TASK PROMPT »
Below are some records; output exactly the lines from the line with "Task: Click the user avatar in the top right" to the line with "Viewport: 563px width, 900px height.", both ends kept, and nothing more.

Data excerpts »

--------

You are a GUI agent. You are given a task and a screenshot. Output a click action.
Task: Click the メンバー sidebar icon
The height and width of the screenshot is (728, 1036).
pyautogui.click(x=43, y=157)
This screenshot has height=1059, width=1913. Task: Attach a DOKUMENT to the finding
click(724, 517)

--------

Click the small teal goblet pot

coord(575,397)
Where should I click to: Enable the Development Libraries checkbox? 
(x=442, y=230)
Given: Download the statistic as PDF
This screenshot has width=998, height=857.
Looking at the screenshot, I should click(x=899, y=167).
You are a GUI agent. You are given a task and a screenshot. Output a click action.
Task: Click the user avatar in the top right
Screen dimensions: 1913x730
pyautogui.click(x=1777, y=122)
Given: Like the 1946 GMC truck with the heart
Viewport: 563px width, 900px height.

--------

TASK RESPONSE »
Task: Click the user avatar in the top right
Screen dimensions: 1913x730
pyautogui.click(x=1777, y=122)
Given: Like the 1946 GMC truck with the heart
Viewport: 563px width, 900px height.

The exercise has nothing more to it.